TASKS TO PERFORM:
- A) In the semiconductor device claims, what components does claim 11 list for the vertical memory structure?
- B) Rewrite the semiconductor device claims between "the dummy upper stack region includes" and "the dummy region.", inclusive, swapping "perpendicular" for "orthogonal".
- C) In two sentences, what do the semiconductor device claims set out?

10. The semiconductor device as claimed in claim 9, wherein:

a lower gate pad of the gate pads has a first thickness, and

at least one of upper gate pads at a higher level than the lower gate pad of the gate pads has a second thickness greater than the first thickness.

11. The semiconductor device as claimed in claim 9, wherein:

the lower structure includes a substrate, peripheral circuits on the substrate, and a pattern structure on the peripheral circuits,

the vertical memory structure and the first vertical dummy structure are in contact with the pattern structure,

the vertical memory structure includes: an insulating core region in a channel hole penetrating through the gate stack region; a channel layer covering at least a side surface of the insulating core region; a data storage structure covering at least an outer side surface of the channel layer; and a pad pattern on the insulating core region and in contact with the channel layer, and

the pattern structure includes a silicon layer penetrating through the data storage structure and in contact with the channel layer.

12. The semiconductor device as claimed in claim 1, further comprising:

a lower structure; and

an upper chip structure,

wherein:

the stack structure is on the lower structure,

the vertical memory structure and the first vertical dummy structure are in contact with the lower structure,

the upper chip structure further includes a substrate and peripheral circuits disposed below the substrate, and

the peripheral circuits are between the substrate and the stack structure.

13. A semiconductor device, comprising:

a lower structure including a memory cell region, a gate connection region, and a dummy region thereon;

a stack structure on each of the memory cell region, the gate connection region, and the dummy region on the lower structure;

a vertical memory structure penetrating through the stack structure on the memory cell region;

a vertical dummy structure penetrating through the stack structure on the dummy region; and

gate contact plugs on the gate connection region,

wherein:

the stack structure includes a gate stack region in each of the memory cell region and the gate connection region, and a dummy stack region in the dummy region,

the gate stack region includes a lower gate stack region and an upper gate stack region on the lower gate stack region,

the dummy stack region includes a dummy lower stack region and a dummy upper stack region on the dummy lower stack region,

the lower gate stack region includes lower interlayer insulating layers and lower gate layers alternately and repeatedly stacked on each other,

the upper gate stack region includes upper interlayer insulating layers and upper gate layers alternately and repeatedly stacked on each other,

the dummy lower stack region includes dummy lower insulating layers and dummy lower horizontal layers alternately stacked on each other,

the dummy upper stack region includes dummy upper insulating layers and dummy upper horizontal layers alternately stacked on each other,

the gate contact plugs are in contact with gate pads of the lower and upper gate layers in the gate connection region,

the gate connection region is disposed in a first direction of the memory cell region,

the dummy region is disposed in a second direction of the memory cell region,

the second direction is perpendicular to the first direction,

the vertical dummy structure is at a lower level than the dummy upper stack region, and

a lowermost dummy upper horizontal layer of the dummy upper horizontal layers overlaps an upper surface of the vertical dummy structure in the dummy region.

GIVEN DATA:
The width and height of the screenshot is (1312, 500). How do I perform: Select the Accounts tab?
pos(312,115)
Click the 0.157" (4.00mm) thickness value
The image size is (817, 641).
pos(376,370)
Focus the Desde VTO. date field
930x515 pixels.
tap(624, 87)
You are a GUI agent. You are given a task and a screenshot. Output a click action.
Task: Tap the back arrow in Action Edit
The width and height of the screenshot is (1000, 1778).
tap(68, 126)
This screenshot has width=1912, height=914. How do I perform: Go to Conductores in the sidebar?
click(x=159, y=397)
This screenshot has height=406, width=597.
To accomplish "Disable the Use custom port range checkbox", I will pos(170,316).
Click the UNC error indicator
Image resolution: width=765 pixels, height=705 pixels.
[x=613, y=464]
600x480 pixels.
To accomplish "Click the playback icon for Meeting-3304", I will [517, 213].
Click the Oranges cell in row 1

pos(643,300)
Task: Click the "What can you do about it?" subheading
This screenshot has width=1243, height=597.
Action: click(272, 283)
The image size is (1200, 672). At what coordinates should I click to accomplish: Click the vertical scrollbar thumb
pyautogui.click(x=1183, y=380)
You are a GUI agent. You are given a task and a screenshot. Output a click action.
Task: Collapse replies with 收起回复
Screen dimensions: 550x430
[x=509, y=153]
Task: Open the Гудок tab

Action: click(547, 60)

THE RESPONSES:
- A) An insulating core region in a channel hole penetrating through the gate stack region; a channel layer covering at least a side surface of the insulating core region; a data storage structure covering at least an outer side surface of the channel layer; and a pad pattern on the insulating core region and in contact with the channel layer.

- B)
the dummy upper stack region includes dummy upper insulating layers and dummy upper horizontal layers alternately stacked on each other,

the gate contact plugs are in contact with gate pads of the lower and upper gate layers in the gate connection region,

the gate connection region is disposed in a first direction of the memory cell region,

the dummy region is disposed in a second direction of the memory cell region,

the second direction is orthogonal to the first direction,

the vertical dummy structure is at a lower level than the dummy upper stack region, and

a lowermost dummy upper horizontal layer of the dummy upper horizontal layers overlaps an upper surface of the vertical dummy structure in the dummy region.

- C) Claims 10 through 12 add details to earlier claims: the gate pads differ in thickness, the vertical memory structure has an insulating core region, channel layer, data storage structure and pad pattern, and an upper chip structure has peripheral circuits between its substrate and the stack structure. Claim 13 describes a device whose lower structure has memory cell, gate connection and dummy regions under a stack structure of gate and dummy stack regions, with a vertical memory structure, a vertical dummy structure set lower than the dummy upper stack region, and gate contact plugs touching the gate pads.